While reading, I’m taken to a time and place that is otherwise unrecognizable. The land is both pristine and unforgiving, and an unearthly community exists between the geography and its two- and four-legged inhabitants.

These stories read like myths, partly due to the texture and luminosity of the prose, along with the compression that asks us to create this world in our minds, to see its pictures, to smell its smells and hear its sounds. We are taken far north to a part of the U.S. that shares a watery border with Canada, a terrain that is more often than not covered with snow, where horses pull a sled runner across the ice, and sometimes the ice melts or breaks, and sometimes there’s a seam through which a ton of lumber falls. These stories are populated by lumbermen and fishermen and impoverished families where there is abuse, where religion is known more for the harm it does than for salvation. These are stories of Jesuits and Indigenous peoples, some where there is a mix within the same family. There is a story with a body that must be chipped from the ice, a story about a bet that will become as deadly as the weather, about women running a “Tavern of Dreams,” about the wives of the “King of the Mormons” left to fend for themselves on an island in Lake Michigan in the dead of winter.

One sees here a tenderness, a ferocious love of place and respect for its denizens who thrive here. The first story envelops the reader in a sanctified world where a very old man is living out his days in a cabin with a swinging door. It is cold, “for winter had not yet invited spring in.” A young woman appears whose job it seems is to stoke the fire and make sure the man will not starve. She leaves a number of warm loaves of bread stored in a vine basket above the hearth, some of which he proffers to the wolf who visits him and seems to know this man well.

There is a life force that makes itself evident in each of these stories. The dusk has a mouth. The cries of wolves “float down” from the cliffs.

The voice of Carolyn J. Lewis’s stories is the voice of the land. If it could speak, in a language we might intuit, it would use her voice, it would say we connect — the land sees to that. It calls us to itself. We rise to the demands of time and place, what in fiction we call the setting. In Carolyn’s book, it’s the interaction between setting and character that remains so defining, so revelatory.

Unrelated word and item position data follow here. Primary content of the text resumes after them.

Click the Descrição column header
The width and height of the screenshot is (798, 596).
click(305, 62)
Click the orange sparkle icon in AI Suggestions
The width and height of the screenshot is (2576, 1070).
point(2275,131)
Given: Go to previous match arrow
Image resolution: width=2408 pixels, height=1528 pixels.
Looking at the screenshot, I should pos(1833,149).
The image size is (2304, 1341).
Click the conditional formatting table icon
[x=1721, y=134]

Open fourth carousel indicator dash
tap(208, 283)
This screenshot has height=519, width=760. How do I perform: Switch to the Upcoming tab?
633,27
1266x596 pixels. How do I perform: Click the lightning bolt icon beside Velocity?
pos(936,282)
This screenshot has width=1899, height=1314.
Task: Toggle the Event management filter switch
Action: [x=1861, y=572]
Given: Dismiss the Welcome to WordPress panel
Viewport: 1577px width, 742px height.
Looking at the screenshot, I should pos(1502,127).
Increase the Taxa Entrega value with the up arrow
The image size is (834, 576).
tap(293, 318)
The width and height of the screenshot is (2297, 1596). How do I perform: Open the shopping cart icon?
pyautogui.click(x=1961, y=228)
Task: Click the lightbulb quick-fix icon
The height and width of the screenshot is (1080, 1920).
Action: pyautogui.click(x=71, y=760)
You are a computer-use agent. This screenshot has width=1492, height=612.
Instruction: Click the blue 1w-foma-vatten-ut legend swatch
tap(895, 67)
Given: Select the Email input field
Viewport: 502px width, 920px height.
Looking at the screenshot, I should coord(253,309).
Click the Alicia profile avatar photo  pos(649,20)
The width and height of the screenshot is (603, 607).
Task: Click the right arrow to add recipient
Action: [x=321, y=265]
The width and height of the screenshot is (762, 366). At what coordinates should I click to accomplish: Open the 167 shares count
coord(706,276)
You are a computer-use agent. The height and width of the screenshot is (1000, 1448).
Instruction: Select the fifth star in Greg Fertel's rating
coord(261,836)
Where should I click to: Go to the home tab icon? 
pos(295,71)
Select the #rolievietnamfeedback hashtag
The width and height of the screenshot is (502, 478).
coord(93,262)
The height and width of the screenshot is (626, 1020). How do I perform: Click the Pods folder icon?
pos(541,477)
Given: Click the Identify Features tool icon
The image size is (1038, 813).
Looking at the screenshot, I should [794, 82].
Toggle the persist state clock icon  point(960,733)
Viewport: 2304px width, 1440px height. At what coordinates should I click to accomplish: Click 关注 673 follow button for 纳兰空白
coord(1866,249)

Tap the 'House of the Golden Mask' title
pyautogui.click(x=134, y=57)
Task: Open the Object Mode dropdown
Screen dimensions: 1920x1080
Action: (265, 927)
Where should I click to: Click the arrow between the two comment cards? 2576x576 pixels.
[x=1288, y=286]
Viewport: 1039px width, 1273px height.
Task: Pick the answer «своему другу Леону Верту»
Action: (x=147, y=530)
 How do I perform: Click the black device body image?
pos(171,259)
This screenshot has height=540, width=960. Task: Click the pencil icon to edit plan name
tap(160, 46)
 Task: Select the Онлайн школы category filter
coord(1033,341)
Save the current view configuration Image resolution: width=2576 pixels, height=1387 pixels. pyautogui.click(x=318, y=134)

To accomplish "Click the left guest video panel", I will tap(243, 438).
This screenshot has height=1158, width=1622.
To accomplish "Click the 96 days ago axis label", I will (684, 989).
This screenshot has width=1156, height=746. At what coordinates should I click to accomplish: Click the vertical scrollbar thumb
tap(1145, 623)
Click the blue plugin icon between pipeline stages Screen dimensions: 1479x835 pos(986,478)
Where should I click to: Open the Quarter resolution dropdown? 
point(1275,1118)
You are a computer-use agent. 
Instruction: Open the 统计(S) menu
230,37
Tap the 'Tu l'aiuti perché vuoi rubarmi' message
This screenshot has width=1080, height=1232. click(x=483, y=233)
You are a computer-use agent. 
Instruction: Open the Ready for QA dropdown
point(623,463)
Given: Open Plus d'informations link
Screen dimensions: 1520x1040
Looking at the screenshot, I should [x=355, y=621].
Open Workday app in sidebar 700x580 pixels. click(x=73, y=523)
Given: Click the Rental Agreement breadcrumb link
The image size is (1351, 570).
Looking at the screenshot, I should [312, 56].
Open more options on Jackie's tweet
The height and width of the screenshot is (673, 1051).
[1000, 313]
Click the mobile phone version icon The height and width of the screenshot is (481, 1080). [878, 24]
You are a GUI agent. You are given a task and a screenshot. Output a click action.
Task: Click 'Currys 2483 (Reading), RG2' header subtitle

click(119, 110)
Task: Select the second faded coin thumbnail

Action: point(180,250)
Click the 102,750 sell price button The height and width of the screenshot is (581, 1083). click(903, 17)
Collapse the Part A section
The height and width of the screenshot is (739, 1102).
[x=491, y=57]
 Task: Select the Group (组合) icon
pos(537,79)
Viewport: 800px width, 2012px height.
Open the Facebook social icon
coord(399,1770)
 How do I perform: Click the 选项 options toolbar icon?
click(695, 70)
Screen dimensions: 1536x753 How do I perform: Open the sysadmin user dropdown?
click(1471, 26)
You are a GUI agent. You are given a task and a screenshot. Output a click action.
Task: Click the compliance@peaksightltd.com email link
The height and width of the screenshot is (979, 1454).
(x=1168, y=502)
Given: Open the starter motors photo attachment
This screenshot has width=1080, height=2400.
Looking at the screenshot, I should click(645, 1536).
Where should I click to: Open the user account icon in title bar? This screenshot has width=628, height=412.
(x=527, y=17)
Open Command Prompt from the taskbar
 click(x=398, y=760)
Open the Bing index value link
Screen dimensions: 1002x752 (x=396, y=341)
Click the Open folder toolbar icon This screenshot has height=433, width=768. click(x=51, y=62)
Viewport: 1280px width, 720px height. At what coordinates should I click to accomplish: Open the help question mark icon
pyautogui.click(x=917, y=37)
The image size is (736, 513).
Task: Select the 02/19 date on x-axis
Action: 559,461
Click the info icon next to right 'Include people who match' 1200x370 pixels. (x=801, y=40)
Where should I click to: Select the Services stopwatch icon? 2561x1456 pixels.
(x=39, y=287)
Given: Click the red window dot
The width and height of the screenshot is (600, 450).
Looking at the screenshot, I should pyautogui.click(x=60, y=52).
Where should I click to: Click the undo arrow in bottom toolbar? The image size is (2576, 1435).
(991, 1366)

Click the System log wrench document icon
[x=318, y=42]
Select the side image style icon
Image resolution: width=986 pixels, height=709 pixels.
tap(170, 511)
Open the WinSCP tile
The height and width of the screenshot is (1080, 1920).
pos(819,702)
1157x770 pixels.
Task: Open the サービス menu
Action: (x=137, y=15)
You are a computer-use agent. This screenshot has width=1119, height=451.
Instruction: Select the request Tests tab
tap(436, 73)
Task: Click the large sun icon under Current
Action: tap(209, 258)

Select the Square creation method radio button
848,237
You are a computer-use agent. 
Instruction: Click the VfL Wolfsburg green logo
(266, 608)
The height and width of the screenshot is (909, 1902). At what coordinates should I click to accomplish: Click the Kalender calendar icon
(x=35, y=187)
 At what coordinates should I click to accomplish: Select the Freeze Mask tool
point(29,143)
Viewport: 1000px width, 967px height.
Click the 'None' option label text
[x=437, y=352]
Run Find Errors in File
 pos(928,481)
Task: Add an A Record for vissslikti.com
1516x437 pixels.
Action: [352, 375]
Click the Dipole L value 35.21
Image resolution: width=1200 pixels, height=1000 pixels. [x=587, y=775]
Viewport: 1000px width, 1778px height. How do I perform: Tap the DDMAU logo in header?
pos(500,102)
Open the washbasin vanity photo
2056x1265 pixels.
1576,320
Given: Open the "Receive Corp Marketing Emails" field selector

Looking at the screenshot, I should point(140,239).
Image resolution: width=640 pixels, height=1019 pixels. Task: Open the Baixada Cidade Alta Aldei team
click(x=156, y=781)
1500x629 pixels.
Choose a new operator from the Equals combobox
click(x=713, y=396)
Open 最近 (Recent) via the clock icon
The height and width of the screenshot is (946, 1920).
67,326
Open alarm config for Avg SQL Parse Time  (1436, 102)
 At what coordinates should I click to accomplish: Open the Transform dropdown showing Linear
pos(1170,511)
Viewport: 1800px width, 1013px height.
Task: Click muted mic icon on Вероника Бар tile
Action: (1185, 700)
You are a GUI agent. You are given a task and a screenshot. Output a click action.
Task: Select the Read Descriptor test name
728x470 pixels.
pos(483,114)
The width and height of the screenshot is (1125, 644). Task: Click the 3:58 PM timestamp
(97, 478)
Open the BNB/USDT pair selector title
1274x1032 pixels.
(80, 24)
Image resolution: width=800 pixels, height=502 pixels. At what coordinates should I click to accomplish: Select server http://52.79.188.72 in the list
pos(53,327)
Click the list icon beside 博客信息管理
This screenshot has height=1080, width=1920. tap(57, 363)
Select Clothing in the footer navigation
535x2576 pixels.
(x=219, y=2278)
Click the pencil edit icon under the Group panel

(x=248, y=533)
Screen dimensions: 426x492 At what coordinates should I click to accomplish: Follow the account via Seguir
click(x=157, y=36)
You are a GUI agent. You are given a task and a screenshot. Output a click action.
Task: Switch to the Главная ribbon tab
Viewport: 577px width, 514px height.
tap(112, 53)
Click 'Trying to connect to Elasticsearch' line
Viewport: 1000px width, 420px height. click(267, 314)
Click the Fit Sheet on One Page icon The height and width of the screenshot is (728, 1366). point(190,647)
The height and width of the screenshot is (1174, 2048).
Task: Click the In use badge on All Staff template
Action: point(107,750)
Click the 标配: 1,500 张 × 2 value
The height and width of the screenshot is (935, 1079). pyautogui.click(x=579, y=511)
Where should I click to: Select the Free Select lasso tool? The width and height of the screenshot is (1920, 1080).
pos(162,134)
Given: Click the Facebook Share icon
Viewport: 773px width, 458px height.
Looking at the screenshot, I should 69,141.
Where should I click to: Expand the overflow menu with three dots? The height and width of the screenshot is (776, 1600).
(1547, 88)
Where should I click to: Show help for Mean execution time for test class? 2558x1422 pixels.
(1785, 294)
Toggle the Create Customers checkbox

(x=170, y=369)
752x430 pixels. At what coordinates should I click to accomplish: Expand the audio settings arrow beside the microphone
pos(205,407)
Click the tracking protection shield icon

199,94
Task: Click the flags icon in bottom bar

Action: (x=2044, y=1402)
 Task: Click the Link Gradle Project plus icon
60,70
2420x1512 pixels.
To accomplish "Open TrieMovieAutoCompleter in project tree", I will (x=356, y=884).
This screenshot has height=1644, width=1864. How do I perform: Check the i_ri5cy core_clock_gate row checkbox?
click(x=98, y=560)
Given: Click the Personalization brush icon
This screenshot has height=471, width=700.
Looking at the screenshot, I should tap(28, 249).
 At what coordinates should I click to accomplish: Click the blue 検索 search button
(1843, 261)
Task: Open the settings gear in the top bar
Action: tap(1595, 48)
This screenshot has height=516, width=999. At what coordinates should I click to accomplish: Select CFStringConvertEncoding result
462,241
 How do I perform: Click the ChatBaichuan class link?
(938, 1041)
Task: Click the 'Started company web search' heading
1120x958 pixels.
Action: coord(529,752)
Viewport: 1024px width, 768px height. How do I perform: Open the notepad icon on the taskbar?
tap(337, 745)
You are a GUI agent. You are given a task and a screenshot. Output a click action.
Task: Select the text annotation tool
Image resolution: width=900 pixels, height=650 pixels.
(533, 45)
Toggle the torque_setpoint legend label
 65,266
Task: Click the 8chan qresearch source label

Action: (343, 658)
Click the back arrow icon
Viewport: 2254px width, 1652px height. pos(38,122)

One could say that setting provides the challenge of our lives even now. That which is difficult presents as an opportunity, directs us to see beyond the moment, beyond mortality, beyond fear, even — offers a connection to what some have called grace: whether it is through World War II, whether it is a great lake melting under us, whether it is Covid-19, whether it is Black Lives Matter, whether it’s a liminal moment in our very democracy. We make a choice in this moment of clarity when we glimpse the fragility of human bodies, of human institutions, of human civilization; we respond with something more noble than the insatiable appetites of the self.

We will look back one day. We will see what was once insoluble. We will see how we changed our world.

In her introductory epigraph, Carolyn writes: In the land there is a longing/and the longing is in the people,/and the people who come to it/ have a name for it they never speak.